Supplied text:

--- Begin ---

The goal of this project is to study the main issues in design and implementation of a complete system (including hardware, software and network components) to crawl a large web collection for spatial and temporal mining. This study will be supported by simulation tools and a system prototype.
Even with the existence of several important similar work going on at Internet scale, the key point of this project will be the focus on Portuguese top level domain and language web resources.
Web resources will be tagged with geographical references and used for extract significant information during a large period of time. Link structure, content structure, web server availability and response time are examples of such information. The target Web space must be visited (or sampled) at an appropriate rate to study the evolution of several statistical indicators on extracted information.
Since it is impossible to anticipate the expected information and indicators to be extracted , the core of planned system will be a large repository holding a structured database of the collected web resources. This approach enables the use of new information extractors on all registered resources.

--- End ---

Records provided:
--- Begin ---

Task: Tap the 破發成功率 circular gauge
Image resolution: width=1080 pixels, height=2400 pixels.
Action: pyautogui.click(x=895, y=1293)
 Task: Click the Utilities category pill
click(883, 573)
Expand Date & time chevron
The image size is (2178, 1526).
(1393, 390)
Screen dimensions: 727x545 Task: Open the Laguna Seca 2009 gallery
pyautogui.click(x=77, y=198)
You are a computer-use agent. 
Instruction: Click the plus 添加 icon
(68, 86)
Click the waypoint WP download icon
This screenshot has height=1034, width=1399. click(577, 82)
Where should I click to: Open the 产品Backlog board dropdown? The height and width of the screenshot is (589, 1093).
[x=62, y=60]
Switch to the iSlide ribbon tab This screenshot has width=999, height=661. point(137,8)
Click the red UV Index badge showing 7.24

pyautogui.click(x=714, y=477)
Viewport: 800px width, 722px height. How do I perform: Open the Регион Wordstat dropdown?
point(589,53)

--- End ---

Brief:
Continue the description of the Portuguese web crawling project from its last sentence. The lines above play no part in this.

Exercise output:
Due to the dynamic nature of content and technology, and the exponential growth of the Web, scalability, modularity and extensibility are key issues of the proposed system architecture.
The design and implementation of a structured and dynamic large scale document database rises interesting problems that must be solved by a small scale clusters, running a multithreaded single system image.
We are not planning to develop an exhaustive set of information extractors but to build limited set of significant examples. This set of examples will enable a precise definition of functional, implementation and evaluation requirements for third part development of specific information extractors at different scales.
We made two crawllings to the Portuguese web, one during 2001 and other in 2002. The following are some simple stats over the crawled space.
The first graphic shows the relative quantity of resources by MIME type, the second shows the relative volume of the same resources.
Next we have a graphic displaying the relative quantity of resources by MIME type and last modification date.
The same but with respect to resources volume.
And finally the use of specific tags in HTML pages.
SIRE - Scalable Information Retrieval Environment.
Inference through Data Mining.
OCLC - Web Characterization - Online Computer Library Center, Inc.
José João Almeida.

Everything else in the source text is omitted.